As smoke rose from the long, spiralled kudu horns in his hands, tribal chief Ron Martin raised his voice and praised the spirits of South Africa’s ancestors, one year after Nelson Mandela’s death.
“Sida sida ge ra tsoa-tsoa” (“we begin, it is our beginning”), he sang as the country remembered its most beloved son.
Before the advent of democracy in 1994, practising the ancient beliefs of the indigenous people of southern Africa was frowned upon by the apartheid government, said Martin.
But on Friday, as religious leaders and traditional healers gathered for an early morning inter-faith prayer service to mark a year since the death of the former president and human rights hero, tradition and history were reclaimed and embraced.
The location was fitting: Pretoria’s Freedom Park, a monument to the historical conflicts that shaped the modern South Africa – the Boer wars, the world wars, and the anti-apartheid struggle to which Mandela dedicated his life.
The religious leaders bedecked in beaded necklaces and in leopard print, and in the collars of the clergy, gathered around a circle of boulders inside the amphitheatre.
Traditional healers circled the rocks, pouring vodka, red wine and soft drink over them.
It was an offering, said healer Thobela Kentane: “This is what we used to do to engage with our ancestors and seek guidance from them.”
With a guttural groan, a woman scattered handfuls of corn kernels.
“This is a sacred space,” said researcher Kgomotso Lekalakala, “a spiritual place where all heroes and heroines from the liberation are put to rest.”
A place to represent all African people and honour them as freedom fighters, said Rastafari representative Xolani Majikela.
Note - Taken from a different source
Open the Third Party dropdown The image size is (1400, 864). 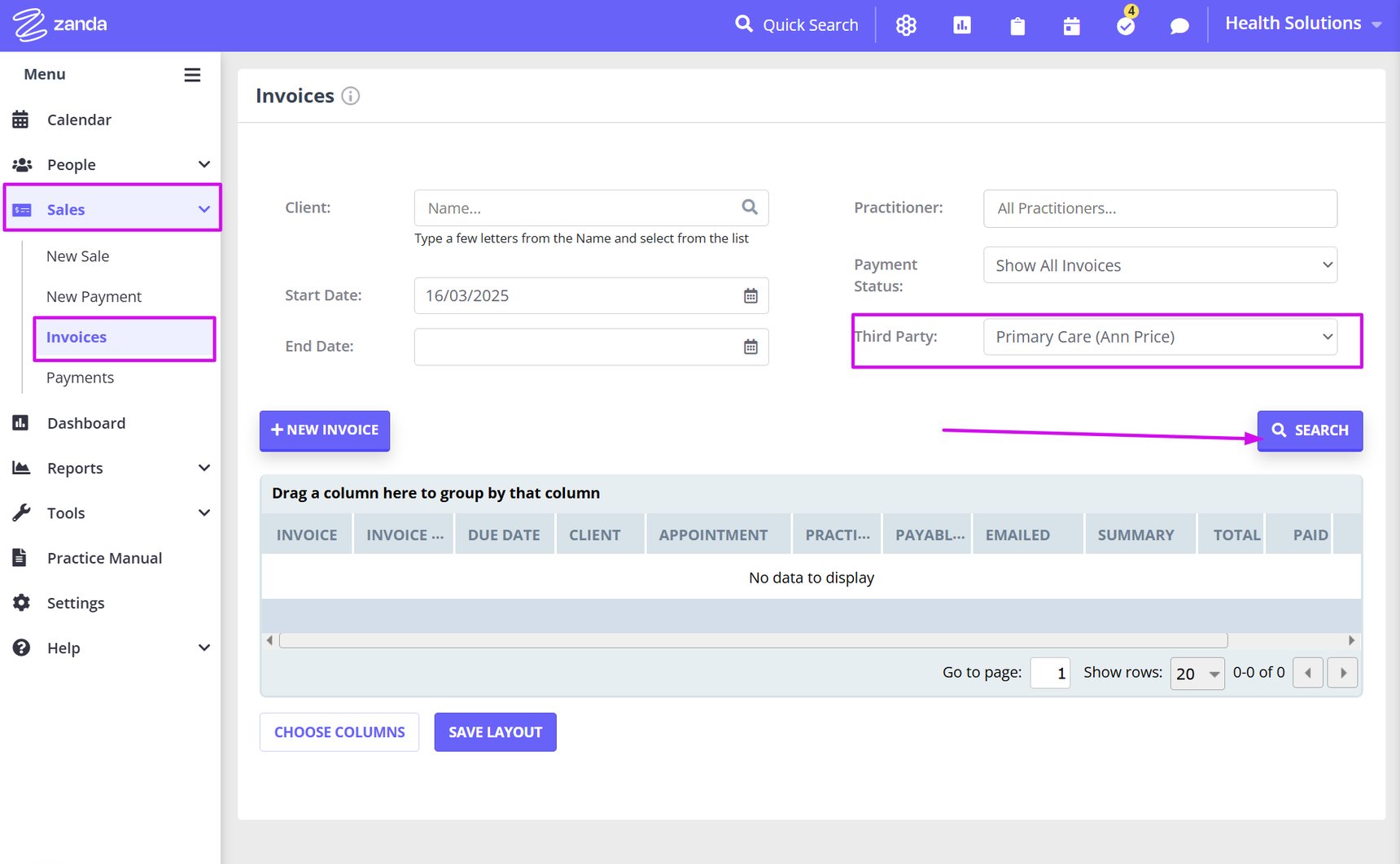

A place to ponder Mandela’s message of peace.
“Leave the things of the past and look forward to the future,” he said. “The world should know to establish peace and stop bloodshedding. We don’t need war.”
The former president and Nobel peace prize winner died on December 5 last year, after a long illness.
In a sombre ceremony attended by government officials, diplomats and South Africans of different races, speaker after speaker lauded the icon.
“He fought for freedom and for freedom he was prepared to die,” said Ahmed Kathrada, a prominent anti-apartheid activist imprisoned for years with Mandela.
“That was the Madiba we always remember: a father, a family man, and above all the people’s man.”
And resting alongside his struggle brothers and sisters, Mandela was happy, said his widow Graca Machel.
“Madiba is, in spirit, the same even today,” she said, “I know Madiba is smiling, Madiba is happy because he is amongst the family he chose to build.”
Mandela was buried on December 15 at Qunu, his ancestral village in the Eastern Cape region.